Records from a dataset
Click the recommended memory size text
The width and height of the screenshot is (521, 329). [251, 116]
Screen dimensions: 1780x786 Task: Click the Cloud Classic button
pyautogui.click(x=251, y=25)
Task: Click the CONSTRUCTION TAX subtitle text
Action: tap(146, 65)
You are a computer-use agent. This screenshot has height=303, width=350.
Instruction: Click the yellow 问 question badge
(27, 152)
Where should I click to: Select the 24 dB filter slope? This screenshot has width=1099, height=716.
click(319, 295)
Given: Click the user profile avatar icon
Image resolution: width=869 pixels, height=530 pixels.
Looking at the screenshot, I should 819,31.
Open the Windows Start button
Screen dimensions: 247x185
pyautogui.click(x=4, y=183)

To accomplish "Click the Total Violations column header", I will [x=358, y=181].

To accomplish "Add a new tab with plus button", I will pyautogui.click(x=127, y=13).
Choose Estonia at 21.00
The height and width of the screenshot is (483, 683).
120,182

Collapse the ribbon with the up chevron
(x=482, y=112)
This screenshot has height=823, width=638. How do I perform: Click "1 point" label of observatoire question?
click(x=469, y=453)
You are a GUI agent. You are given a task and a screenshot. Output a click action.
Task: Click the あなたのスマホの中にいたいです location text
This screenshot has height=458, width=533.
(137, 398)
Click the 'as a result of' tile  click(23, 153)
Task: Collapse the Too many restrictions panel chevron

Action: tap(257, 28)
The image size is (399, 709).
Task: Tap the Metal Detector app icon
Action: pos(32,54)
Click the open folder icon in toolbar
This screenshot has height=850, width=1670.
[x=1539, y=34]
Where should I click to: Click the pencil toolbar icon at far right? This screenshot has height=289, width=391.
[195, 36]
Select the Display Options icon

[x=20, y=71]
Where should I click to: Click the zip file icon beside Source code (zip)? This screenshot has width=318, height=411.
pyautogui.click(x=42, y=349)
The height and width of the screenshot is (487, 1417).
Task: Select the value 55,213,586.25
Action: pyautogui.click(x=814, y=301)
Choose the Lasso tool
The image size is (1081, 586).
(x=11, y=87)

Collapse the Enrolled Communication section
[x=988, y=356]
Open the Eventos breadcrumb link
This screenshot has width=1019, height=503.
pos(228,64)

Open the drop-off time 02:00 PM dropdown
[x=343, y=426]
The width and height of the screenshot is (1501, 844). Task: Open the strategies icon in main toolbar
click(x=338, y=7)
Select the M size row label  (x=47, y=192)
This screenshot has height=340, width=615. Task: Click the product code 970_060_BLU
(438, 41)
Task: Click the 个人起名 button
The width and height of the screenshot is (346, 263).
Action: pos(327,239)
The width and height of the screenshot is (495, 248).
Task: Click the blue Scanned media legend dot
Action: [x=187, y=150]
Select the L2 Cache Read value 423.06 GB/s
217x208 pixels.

● Work required
With both ends included, please retype exactly the lines from the line containing "The width and height of the screenshot is (1501, 844)." to the final line of the data.

● Answer for this exercise
The width and height of the screenshot is (1501, 844). Task: Open the strategies icon in main toolbar
click(x=338, y=7)
Select the M size row label  (x=47, y=192)
This screenshot has height=340, width=615. Task: Click the product code 970_060_BLU
(438, 41)
Task: Click the 个人起名 button
The width and height of the screenshot is (346, 263).
Action: pos(327,239)
The width and height of the screenshot is (495, 248).
Task: Click the blue Scanned media legend dot
Action: [x=187, y=150]
Select the L2 Cache Read value 423.06 GB/s
217x208 pixels.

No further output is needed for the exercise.